Food, of course, has brought us to Dezertiri this day, our last in town. We'd been introduced to the market the morning after we arrived in Tbilisi by a guide named Nadja. When we met Nadja outside our AirBnB morning what popped into my mind was a phrase that my mother uses to describe strong women who exude serious "Don't %#$% with me" vibes: 'She looks like she could chew nails.'
That day Nadja's nails are painted coral; they match her leather jacket and her dyed hair. She swaggers through Dezertiri's nuts and dried fruits zone with assurance. I follow behind, asking questions and taking notes. Nadja doesn't look like what probably comes to mind when most people imagine a culinary guide, but she clearly loves food, and I understand quickly that she really really knows how to cook. She points out the lighter coloured walnuts used for sauces, tells me how to grind them with unfiltered sunflower oil and seasonings to make a dressing for blanched romano beans. (Save the tough fiber that lies between the walnut halves to flavor cha-cha, she advises.) Oyster mushrooms, Nadja says, should be stewed with herbs. She pinches a plump dried fig and suggests I buy half a kilo to stash away for when I come down a cold (Georgians soak figs in milk and drink the liquid to cure a cough). She steers me to stacks of folded jewel-toned sheets of fruit leather (made from kiwi, pear, plum, peach, cherry, fejioa...) and stalls displaying churchkhela, garlanded walnut halves thickly cloaked in wheat starch or corn meal-thickened fruit juice.
"Georgian Snickers!" says the churchkhela vendor, waving a magenta nut-and-fruit log in front of Nadja's face and waggling his eyebrows. She smiles wanly, sighs and turns away to light a cigarette. It's not the first time he's tried to flirt with her and failed, I think.
In the cheese hall, a proud seller lovingly handles with his product
Dezertiri is a dream of a market, a rambling expanse (20,000 square feet, I think I read somewhere -- though I have no idea if that's accurate) of exposed and tarp-shaded tables, lean-tos and shacks housing permanent and temporary stalls, a parking lot where vendors sell fruits, plum and herb sauces and fresh and dried chilies from bins set up in front of their trucks and a hulking, multi-storied bordering-on-decrepit concrete building with areas devoted to -- among other things --cheese, ghostly pale pink suckling pigs, cured meats and smoked fish and corn meal, for Georgian grits.

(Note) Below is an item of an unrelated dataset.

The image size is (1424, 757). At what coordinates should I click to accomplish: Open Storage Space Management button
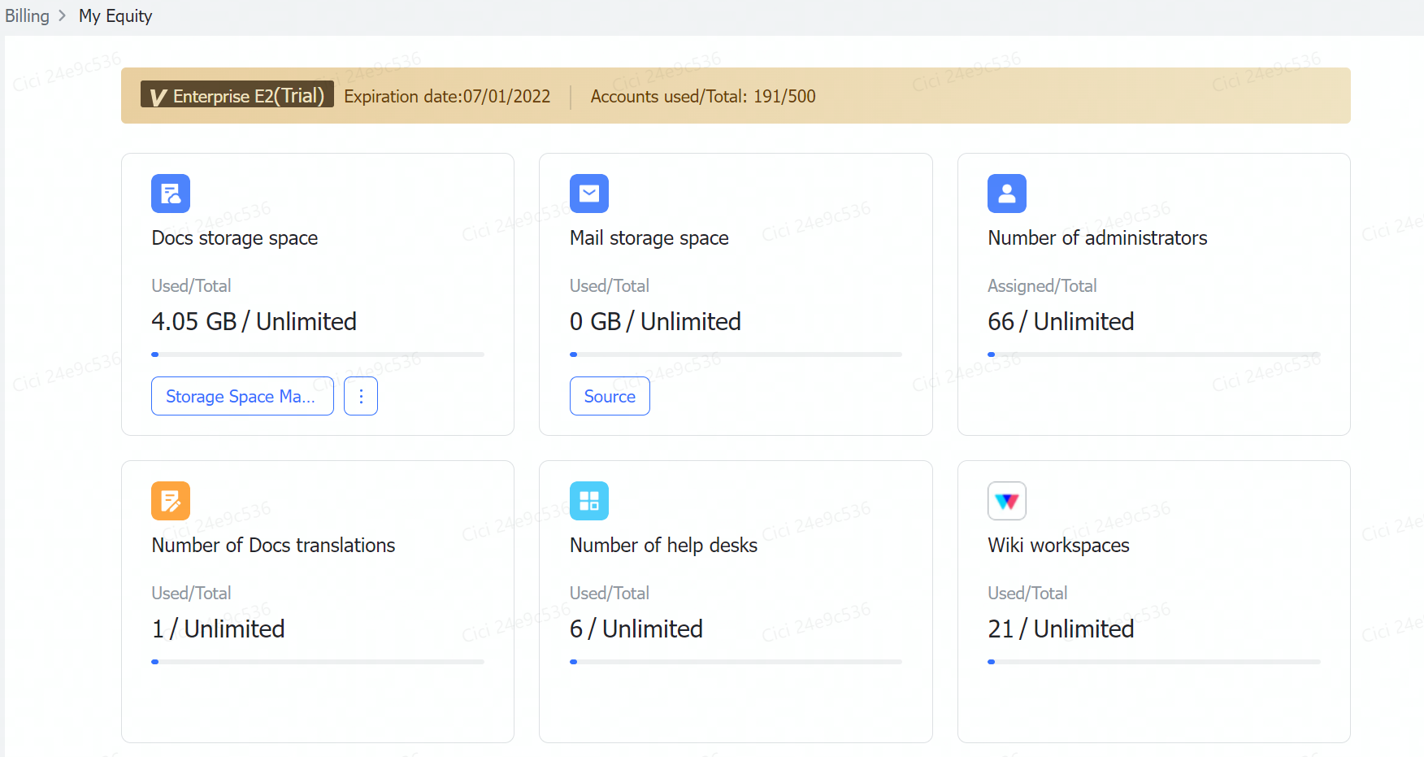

The Georgian culinary attention to detail, to origin, to regionality is succinctly illustrated in what I call the Corn Meal Corner. In this square room with sandpaper-textured walls the color of extra-fatty cream hung with wood-framed round metal sieves and complemented by pale lavender shutters, men and women stand behind a 'U' of stalls, each displaying exactly the same thing: wide shallow bowls supporting gravity-defying towers of corn meal. Despite appearances each vendor sells a different product -- something you understand when you read the labels (or ask your Georgian guide to translate for you): here is 'Jusuna and Fotola's' corn meal, there corn meal 'watermill-ground from Abasha' and, just opposite, 'Best corn meal from Eliko and Guliver, Kuchukhidze.' (Also for sale: corn silk, to boil with water for a drink that Nadja tells us is good for the kidneys.)
In Georgia there seemingly is nothing that cannot be pickled; the national ardor for fermented fruits, vegetables and flowers is on exhibit in the warren of lanes directly behind the market building. With a prompt from Nadja vendors offer samples of pickled cucumber and garlic, chilies, cabbage, plums .... My favourite pickles are the delicate, crunchy pickled flowers called jonjoli (second from right, bottom) -- which I gladly encounter again and again in Tbilisi and beyond as an appetiser, served with and without onions, always drizzled with raw sunflower oil. (Good for digestion, says Nadja.)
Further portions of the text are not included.